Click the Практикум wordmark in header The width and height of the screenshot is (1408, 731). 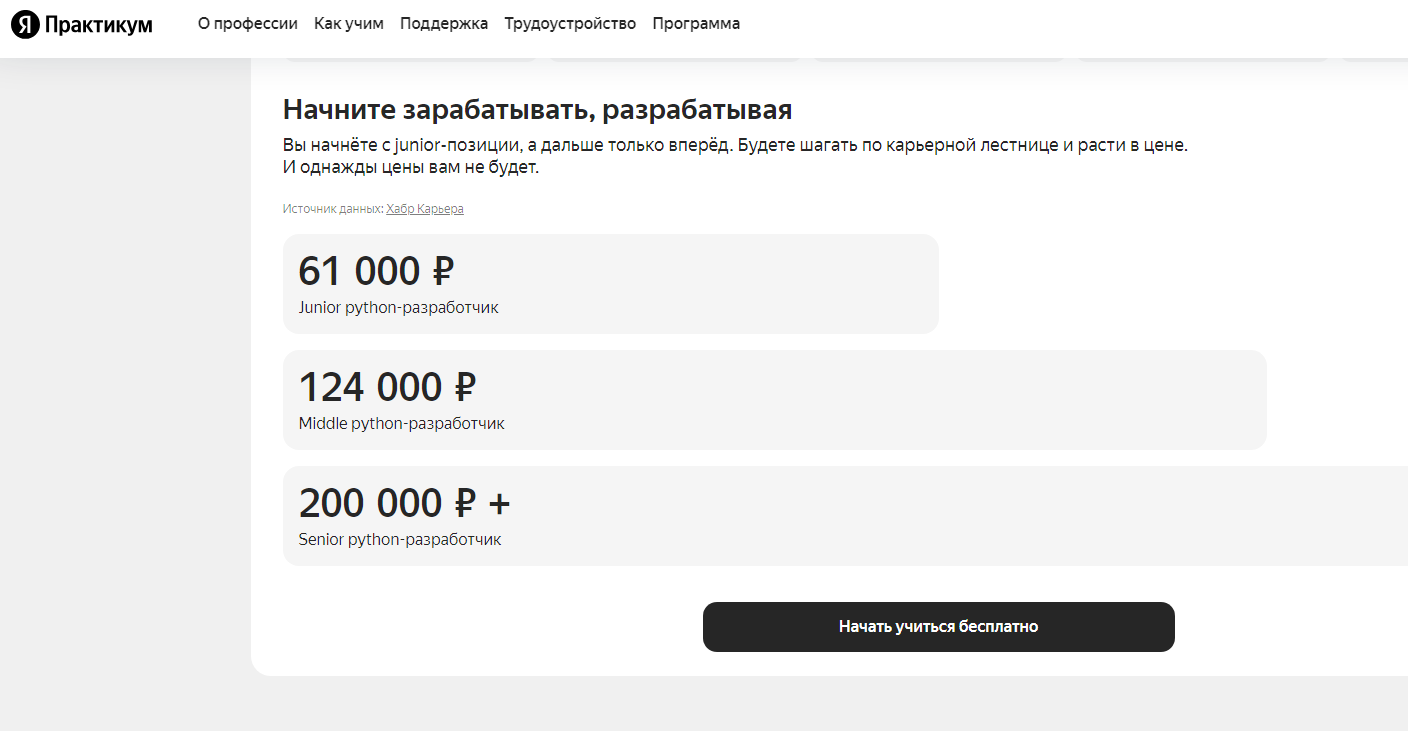point(98,25)
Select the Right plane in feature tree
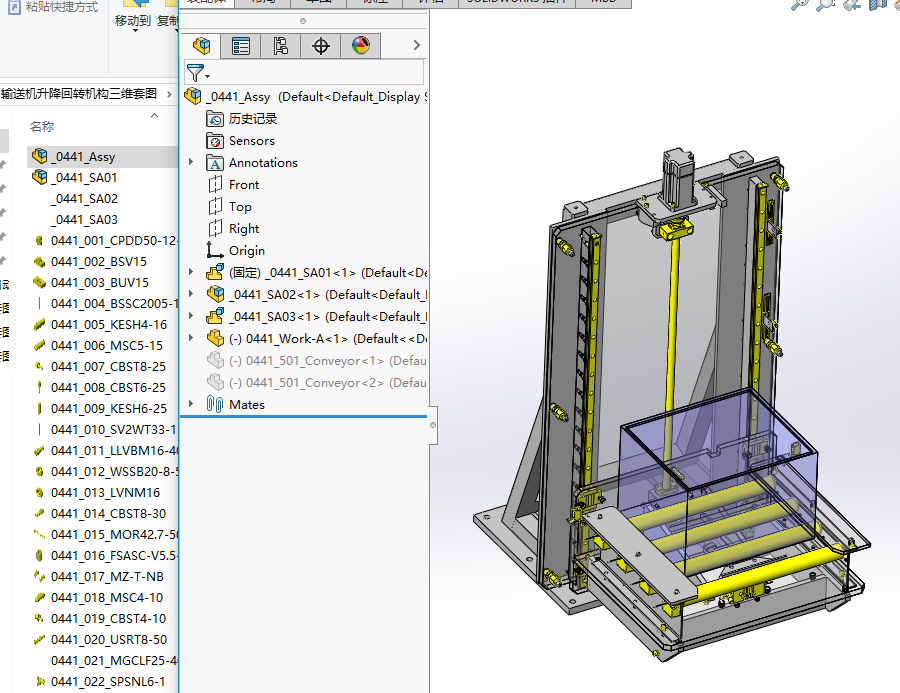 [x=243, y=229]
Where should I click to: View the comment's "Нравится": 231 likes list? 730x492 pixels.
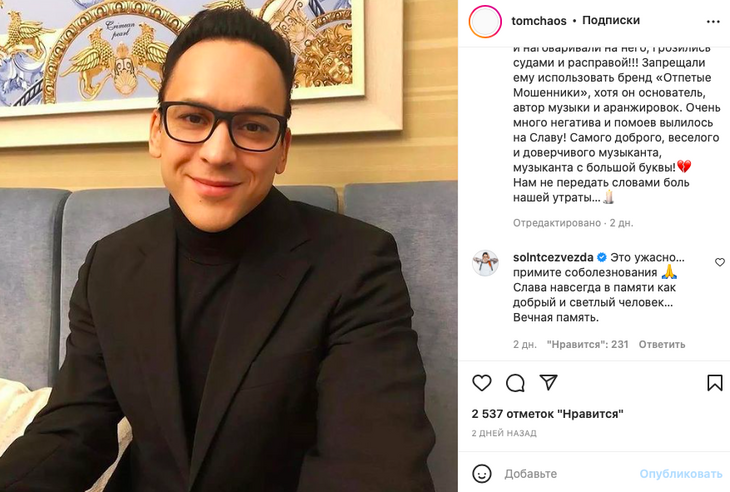tap(588, 344)
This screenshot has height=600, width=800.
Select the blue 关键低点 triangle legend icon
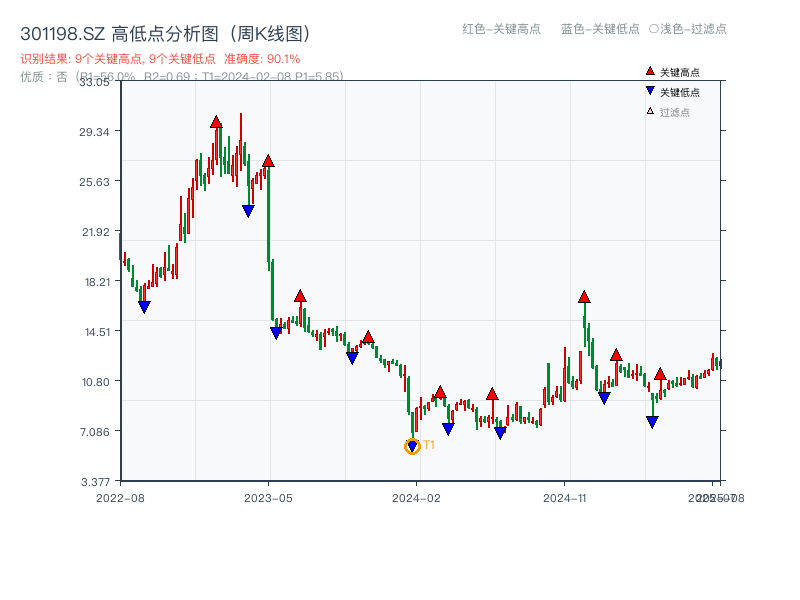pyautogui.click(x=648, y=88)
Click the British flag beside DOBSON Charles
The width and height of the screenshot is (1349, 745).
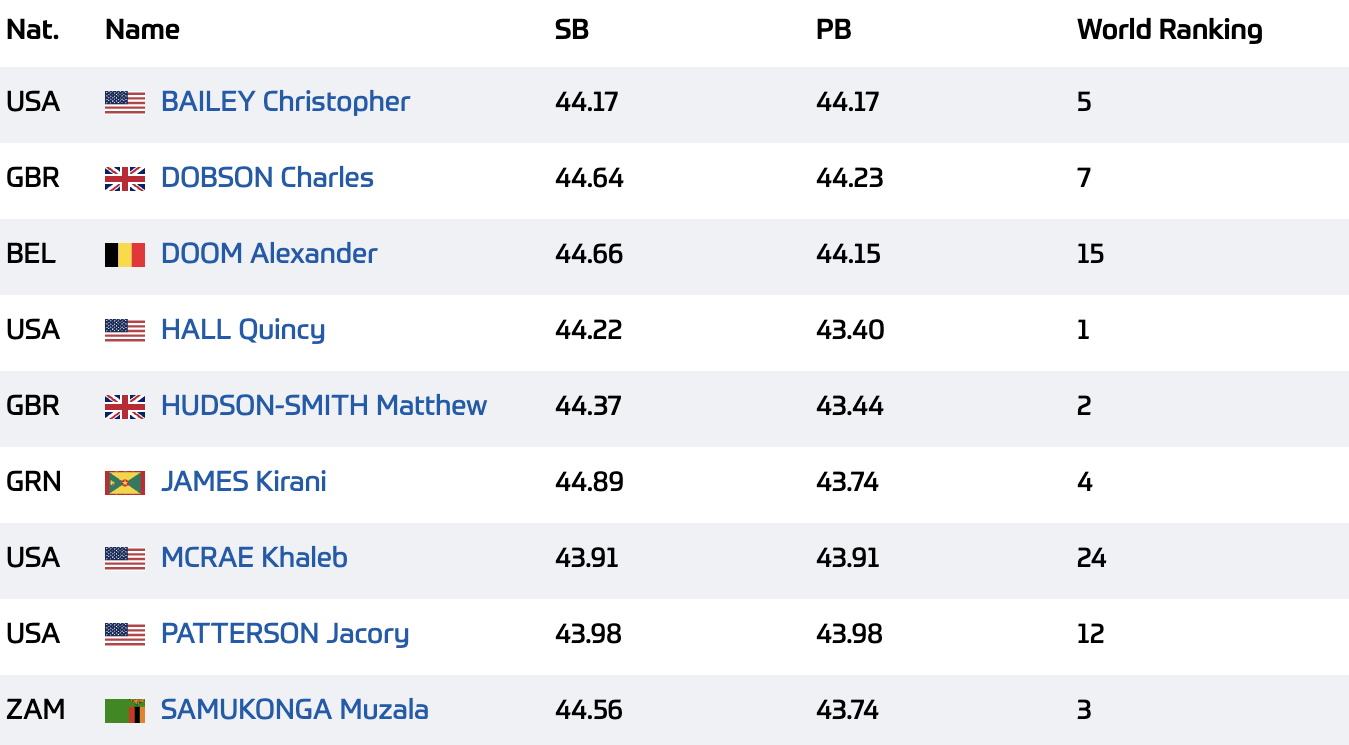(125, 178)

— TASK INSTRUCTIONS —
Every line from the one containing "Where should I" through the end of the records is to be returned exactly, and those lines alone; pictures are dropped.

— TASK RESULT —
Where should I click to: View the comment's "Нравится": 231 likes list? 730x492 pixels.
tap(588, 344)
This screenshot has height=600, width=800.
Select the blue 关键低点 triangle legend icon
pyautogui.click(x=648, y=88)
Click the British flag beside DOBSON Charles
The width and height of the screenshot is (1349, 745).
(125, 178)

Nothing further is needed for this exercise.